Part of a 57-year-old variety store under renovation collapsed Monday morning in South Philadelphia, killing the store's co-owner and a construction worker and injuring a second worker, fire officials said.

The body of Adolph Stahl was taken out of the building just after 1 p.m., more than four hours after the collapse. Fire officials said Stahl most likely died instantly.

The body of a construction worker, who wasn't immediately identified by officials on the scene, was found in the rubble just over an hour later.

Earlier, a 59-year-old construction worker who had been trapped inside was taken out on a stretcher by firefighters. He was in Hahnemann University Hospital in fair condition with lacerations and bruises on his legs.

Stahl's wife and partner, Faith Stahl, was able to walk out of the building on her own.

"They were going to retire," said the Stahls' daughter, Cecelia Driscoll, crying. She said renovations were being made to the store, Aunt Louise's Variety Store.

Deputy Fire Chief Tom Garrity said five people were in the building just before a section of the second floor collapsed before 9 a.m. The fifth person had walked out right before the collapse, he said.

A crane was brought in to stabilize the building's roof and residents in adjacent buildings were evacuated.

"There were reports of a little shifting of the structure, which isn't unusual in this kind of situation," Garrity said.

Neighbors and police said renovations were being done on the three-story brick rowhouse, which housed an apartment on the upper floors where the Stahls lived.

Licenses and Inspections Commissioner Edward McLaughlin said the renovation work was being done by the Vaccone Co. of South Philadelphia. The crew had an interior demolition permit, the only permit they were required to have.

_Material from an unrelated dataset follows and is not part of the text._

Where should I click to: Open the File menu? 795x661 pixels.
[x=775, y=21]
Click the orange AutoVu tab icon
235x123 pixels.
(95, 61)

Mary Hempsey, who frequents the store several times a week, was on her way to get a pretzel at the store Monday morning just after the collapse happened. She said renovations had been in progress at the building for at least a month.

"It looked like smoke, but it was dust coming out of the windows," she said.

Neighbor Marie Brennan said the store was a fixture in the neighborhood. The Stahls were planning to close most of the store and sell only a few items, such as lottery tickets, from a window, Brennan said.

"They were talking about how great their lives were going to be," Brennan said.

About 10 Red Cross workers were at the scene as of midday, distributing blankets, food, drink, and other supplies to rescue workers and displaced residents.

Red Cross spokeswoman Shelley McCaffrey said Faith Stahl and several relatives were waiting at the scene for news from rescuers.

"She's holding herself together very well, but she's very emotional," McCaffrey said.